[Item position entries]

:::

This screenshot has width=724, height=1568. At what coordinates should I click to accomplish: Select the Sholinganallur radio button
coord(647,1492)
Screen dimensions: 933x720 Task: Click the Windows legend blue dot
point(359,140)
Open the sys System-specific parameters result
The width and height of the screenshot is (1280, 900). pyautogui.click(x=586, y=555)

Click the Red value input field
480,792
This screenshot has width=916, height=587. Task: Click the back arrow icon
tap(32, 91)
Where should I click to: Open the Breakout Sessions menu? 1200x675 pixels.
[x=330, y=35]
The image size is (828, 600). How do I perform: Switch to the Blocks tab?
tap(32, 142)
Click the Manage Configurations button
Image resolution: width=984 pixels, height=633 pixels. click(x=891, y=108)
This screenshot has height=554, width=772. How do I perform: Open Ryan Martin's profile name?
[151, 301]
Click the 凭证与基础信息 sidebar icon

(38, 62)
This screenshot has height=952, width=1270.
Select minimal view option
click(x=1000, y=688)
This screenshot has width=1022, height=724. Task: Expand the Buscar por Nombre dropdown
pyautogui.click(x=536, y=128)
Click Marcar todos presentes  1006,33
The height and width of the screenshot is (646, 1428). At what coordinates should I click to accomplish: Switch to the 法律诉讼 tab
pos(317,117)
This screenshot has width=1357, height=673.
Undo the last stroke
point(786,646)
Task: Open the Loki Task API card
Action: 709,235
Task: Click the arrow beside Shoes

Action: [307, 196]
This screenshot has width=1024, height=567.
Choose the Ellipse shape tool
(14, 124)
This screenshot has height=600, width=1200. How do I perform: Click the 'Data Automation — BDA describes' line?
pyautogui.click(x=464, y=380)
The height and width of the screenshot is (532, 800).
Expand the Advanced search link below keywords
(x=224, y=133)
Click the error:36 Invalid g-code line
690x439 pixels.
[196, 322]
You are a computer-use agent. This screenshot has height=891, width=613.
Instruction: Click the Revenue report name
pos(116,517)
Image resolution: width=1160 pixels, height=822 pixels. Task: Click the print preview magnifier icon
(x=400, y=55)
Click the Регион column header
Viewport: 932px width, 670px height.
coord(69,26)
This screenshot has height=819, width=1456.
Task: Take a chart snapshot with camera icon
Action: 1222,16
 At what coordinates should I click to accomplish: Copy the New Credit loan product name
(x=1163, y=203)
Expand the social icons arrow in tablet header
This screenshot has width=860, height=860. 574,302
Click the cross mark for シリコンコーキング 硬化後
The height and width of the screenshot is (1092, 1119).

:::

§ EXERCISE TASK
Please turn the records above into a numbered list with one line per item, dropping the blank lines.

§ TASK OUTPUT
1. This screenshot has width=724, height=1568. At what coordinates should I click to accomplish: Select the Sholinganallur radio button
2. coord(647,1492)
3. Screen dimensions: 933x720 Task: Click the Windows legend blue dot
4. point(359,140)
5. Open the sys System-specific parameters result
6. The width and height of the screenshot is (1280, 900). pyautogui.click(x=586, y=555)
7. Click the Red value input field
8. 480,792
9. This screenshot has width=916, height=587. Task: Click the back arrow icon
10. tap(32, 91)
11. Where should I click to: Open the Breakout Sessions menu? 1200x675 pixels.
12. [x=330, y=35]
13. The image size is (828, 600). How do I perform: Switch to the Blocks tab?
14. tap(32, 142)
15. Click the Manage Configurations button
16. Image resolution: width=984 pixels, height=633 pixels. click(x=891, y=108)
17. This screenshot has height=554, width=772. How do I perform: Open Ryan Martin's profile name?
18. [151, 301]
19. Click the 凭证与基础信息 sidebar icon
20. (38, 62)
21. This screenshot has height=952, width=1270.
22. Select minimal view option
23. click(x=1000, y=688)
24. This screenshot has width=1022, height=724. Task: Expand the Buscar por Nombre dropdown
25. pyautogui.click(x=536, y=128)
26. Click Marcar todos presentes  1006,33
27. The height and width of the screenshot is (646, 1428). At what coordinates should I click to accomplish: Switch to the 法律诉讼 tab
28. pos(317,117)
29. This screenshot has width=1357, height=673.
30. Undo the last stroke
31. point(786,646)
32. Task: Open the Loki Task API card
33. Action: 709,235
34. Task: Click the arrow beside Shoes
35. Action: [307, 196]
36. This screenshot has width=1024, height=567.
37. Choose the Ellipse shape tool
38. (14, 124)
39. This screenshot has height=600, width=1200. How do I perform: Click the 'Data Automation — BDA describes' line?
40. pyautogui.click(x=464, y=380)
41. The height and width of the screenshot is (532, 800).
42. Expand the Advanced search link below keywords
43. (x=224, y=133)
44. Click the error:36 Invalid g-code line
45. 690x439 pixels.
46. [196, 322]
47. You are a computer-use agent. This screenshot has height=891, width=613.
48. Instruction: Click the Revenue report name
49. pos(116,517)
50. Image resolution: width=1160 pixels, height=822 pixels. Task: Click the print preview magnifier icon
51. (x=400, y=55)
52. Click the Регион column header
53. Viewport: 932px width, 670px height.
54. coord(69,26)
55. This screenshot has height=819, width=1456.
56. Task: Take a chart snapshot with camera icon
57. Action: 1222,16
58.  At what coordinates should I click to accomplish: Copy the New Credit loan product name
59. (x=1163, y=203)
60. Expand the social icons arrow in tablet header
61. This screenshot has width=860, height=860. 574,302
62. Click the cross mark for シリコンコーキング 硬化後
63. The height and width of the screenshot is (1092, 1119).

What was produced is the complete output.